See related articles by Burke et al. and Callahan et al.
INTRODUCTION
With more than 74 million users, injectable contraceptives are one of the most widely used methods of contraception globally and remain the most prevalent method in sub-Saharan Africa.1 Depo medroxyprogesterone acetate (DMPA) is the most commonly used injectable contraceptive and is available in both a 3-month intramuscular formulation (DMPA-IM, 150 mg/ml) administered by providers and a 3-month subcutaneous formulation (DMPA-SC, 104 mg/0.65 ml), which is preloaded into a Uniject and can be either administered by providers or self-administered. Although both DMPA formulations are widely used, discontinuation is common; clients frequently cite concerns about side effects (e.g., contraceptive-induced menstrual changes) and delays in expected return to fertility.2,3 Adequate counseling can ease such concerns.4 However, for clients experiencing negative side effects, counseling cannot alleviate the symptoms. These clients have the unenviable choice of either continuing despite distressing side effects, switching to another method that is possibly less effective, or discontinuing and facing the risk of unintended pregnancy.
To meet the family planning needs of these individuals and others who do not want to become pregnant but have concerns about hormonal method use, it is critical to facilitate access to a wider range of methods, including through the development of new nonhormonal contraceptive options. Recognizing that research and development of promising new products will take time, it is also important to refine existing products to increase accessibility, affordability, acceptability, and satisfaction. Although studies that yield incremental improvements to existing contraceptive methods will not address every method-related concern, this research may reduce some of the barriers users face to access and continue using their chosen method. This work can include studies to:
Extend the duration of effectiveness of an existing product: Prior work demonstrated the 3-year etonogestrel implant is safe and effective for 5 years.5 Additionally, research has resulted in a label extension of the 52 mg levonorgestrel intrauterine system (IUS) from up to 5 years to 8 years (Mirena),6 while the effectiveness of another 52 mg levonorgestrel IUS (Liletta) has recently been assessed up to 8 years.7 This work has the potential to reduce unnecessary cost and inconvenience of method removal and reinsertion for those who wish to continue their chosen method.

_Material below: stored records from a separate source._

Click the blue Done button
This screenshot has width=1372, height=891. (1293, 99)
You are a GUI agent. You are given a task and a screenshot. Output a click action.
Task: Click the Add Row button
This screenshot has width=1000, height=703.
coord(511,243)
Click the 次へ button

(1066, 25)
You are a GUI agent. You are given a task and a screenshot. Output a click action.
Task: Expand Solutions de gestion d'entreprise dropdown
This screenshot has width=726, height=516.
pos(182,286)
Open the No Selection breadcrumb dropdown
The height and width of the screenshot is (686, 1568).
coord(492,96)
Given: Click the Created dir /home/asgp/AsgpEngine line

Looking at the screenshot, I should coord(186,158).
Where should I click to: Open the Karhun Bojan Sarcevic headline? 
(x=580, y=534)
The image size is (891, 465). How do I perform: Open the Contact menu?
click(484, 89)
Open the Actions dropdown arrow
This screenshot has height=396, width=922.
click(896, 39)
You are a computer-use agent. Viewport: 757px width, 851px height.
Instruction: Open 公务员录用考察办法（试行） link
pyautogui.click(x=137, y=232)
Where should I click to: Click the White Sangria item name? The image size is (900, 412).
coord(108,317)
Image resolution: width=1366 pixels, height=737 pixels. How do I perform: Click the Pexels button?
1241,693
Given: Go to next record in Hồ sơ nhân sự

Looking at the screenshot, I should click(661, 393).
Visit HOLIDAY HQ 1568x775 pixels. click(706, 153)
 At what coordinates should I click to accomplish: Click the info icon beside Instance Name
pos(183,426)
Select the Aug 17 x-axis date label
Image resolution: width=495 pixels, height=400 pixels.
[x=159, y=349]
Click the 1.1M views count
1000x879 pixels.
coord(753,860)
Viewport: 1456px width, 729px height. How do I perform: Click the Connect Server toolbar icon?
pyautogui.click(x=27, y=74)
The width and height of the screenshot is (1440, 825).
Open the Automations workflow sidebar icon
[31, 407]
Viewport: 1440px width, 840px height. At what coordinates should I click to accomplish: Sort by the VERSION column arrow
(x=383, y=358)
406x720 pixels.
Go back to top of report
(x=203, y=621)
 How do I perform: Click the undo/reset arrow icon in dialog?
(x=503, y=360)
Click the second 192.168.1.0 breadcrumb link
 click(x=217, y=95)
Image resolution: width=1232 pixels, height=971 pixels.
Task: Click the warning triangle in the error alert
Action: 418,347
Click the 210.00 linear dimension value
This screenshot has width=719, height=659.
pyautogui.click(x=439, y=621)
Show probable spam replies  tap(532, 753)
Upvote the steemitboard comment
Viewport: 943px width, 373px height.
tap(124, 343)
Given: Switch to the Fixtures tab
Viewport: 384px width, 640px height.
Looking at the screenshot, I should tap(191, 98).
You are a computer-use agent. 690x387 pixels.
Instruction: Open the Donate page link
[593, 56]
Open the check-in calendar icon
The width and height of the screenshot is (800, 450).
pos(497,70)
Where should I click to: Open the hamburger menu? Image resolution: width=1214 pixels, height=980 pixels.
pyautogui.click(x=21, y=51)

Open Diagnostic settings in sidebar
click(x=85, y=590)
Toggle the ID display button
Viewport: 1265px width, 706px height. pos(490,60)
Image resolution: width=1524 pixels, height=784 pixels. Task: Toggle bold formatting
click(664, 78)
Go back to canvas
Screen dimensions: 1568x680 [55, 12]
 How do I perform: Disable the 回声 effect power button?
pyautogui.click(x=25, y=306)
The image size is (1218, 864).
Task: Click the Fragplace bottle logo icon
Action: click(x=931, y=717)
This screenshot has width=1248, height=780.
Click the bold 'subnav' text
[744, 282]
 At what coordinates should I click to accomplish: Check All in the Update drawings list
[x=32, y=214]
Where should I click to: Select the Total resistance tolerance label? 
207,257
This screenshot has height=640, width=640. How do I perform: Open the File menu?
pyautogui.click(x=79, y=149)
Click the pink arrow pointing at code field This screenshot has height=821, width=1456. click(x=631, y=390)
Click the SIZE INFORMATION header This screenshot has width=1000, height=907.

Reduce side effects of existing products: Prior work has aimed to improve user experience of existing methods through concurrent use of other existing low-cost interventions. For example, studies have shown that the use of nonsteroidal anti-inflammatory drugs alongside intrauterine device insertion can reduce pain and heavy bleeding, both of which are common method-related concerns.8
Establish how existing methods may influence users' overall health: A recently launched clinical trial in Kenya seeks to determine whether reduced menstrual blood loss from the use of levonorgestrel IUS can alleviate iron-deficiency anemia (NCT05233956). Some side effects of progestin-based contraceptive methods, including contraceptive-induced menstrual changes, are largely unavoidable; however, research may also provide insights on potential noncontraceptive health benefits of certain products, which may improve informed choice and enable users to choose a method that better fits their overall health needs.
Such approaches help to ensure users' needs and preferences are better met by the existing method mix. However, introduction and scale-up of a refined method may face a different set of challenges than typically seen with a first-in-class or novel product. Unlike the processes for new products, which employ mostly well-established regulatory pathways and attempt to create awareness, understanding, and demand, refinements of existing products may face different regulatory considerations, have an existing market with established knowledge and opinions of the product, and require updated sets of guidelines for counseling clients and training providers on a product with which they may already have experience.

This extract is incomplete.